When the line containing "Task: Select the banana cell" appears in the entries below, begin printing there and stop after the line containing "This screenshot has height=556, width=662."; print each of those lines exactly and no other line.

_RECORDS FOR THIS EXERCISE_:
[Start of Attachment]
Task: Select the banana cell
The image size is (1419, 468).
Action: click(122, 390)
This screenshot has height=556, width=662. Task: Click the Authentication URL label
[End of Attachment]
[Start of Attachment]
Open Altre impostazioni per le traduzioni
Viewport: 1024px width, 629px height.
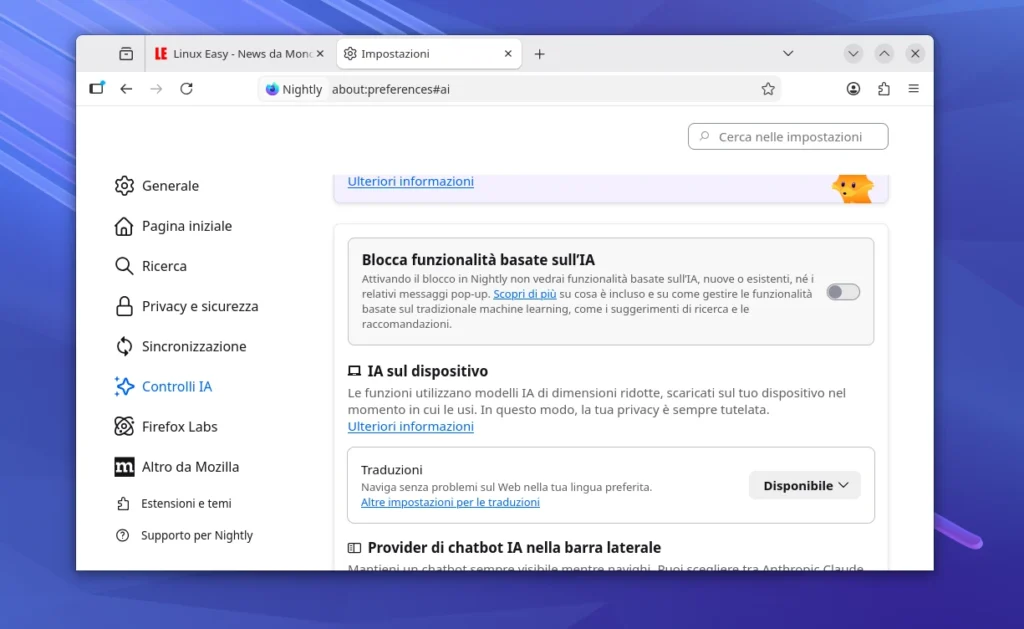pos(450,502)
[End of Attachment]
[Start of Attachment]
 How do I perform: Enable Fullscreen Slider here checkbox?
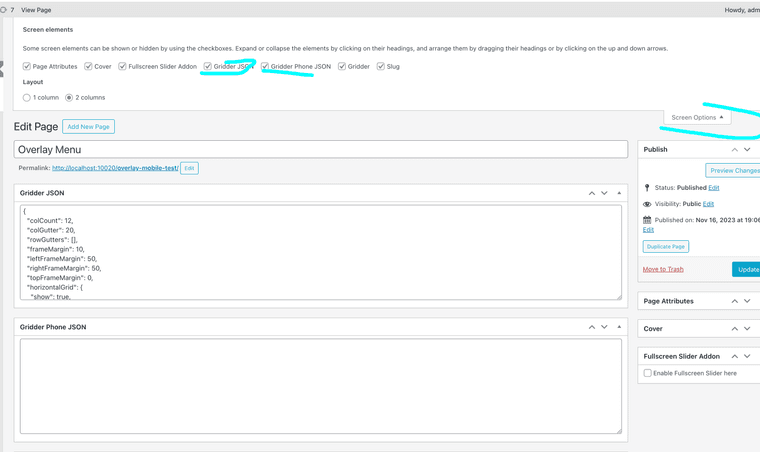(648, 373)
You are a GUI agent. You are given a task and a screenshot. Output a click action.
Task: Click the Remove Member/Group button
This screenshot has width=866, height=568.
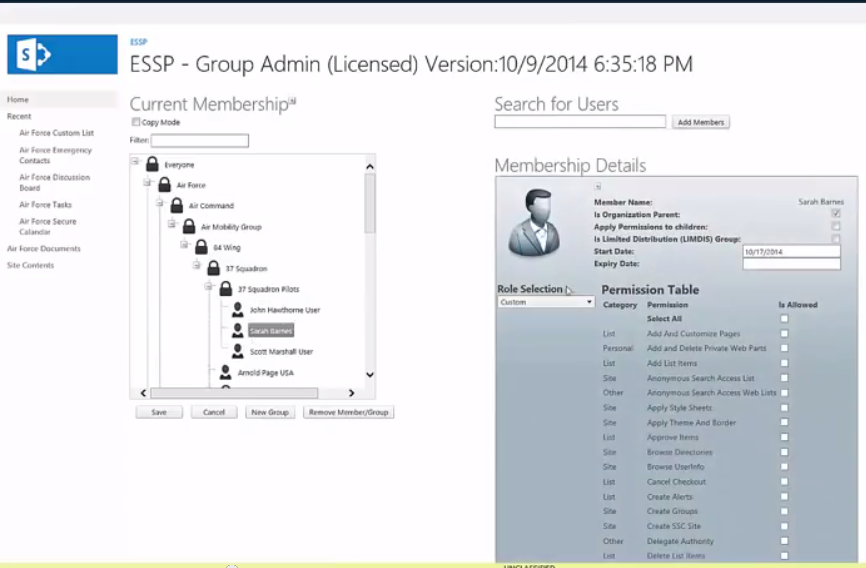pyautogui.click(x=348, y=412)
[End of Attachment]
_WRITTEN ANSWER_:
Task: Select the banana cell
The image size is (1419, 468).
Action: click(122, 390)
This screenshot has height=556, width=662. Task: Click the Authentication URL label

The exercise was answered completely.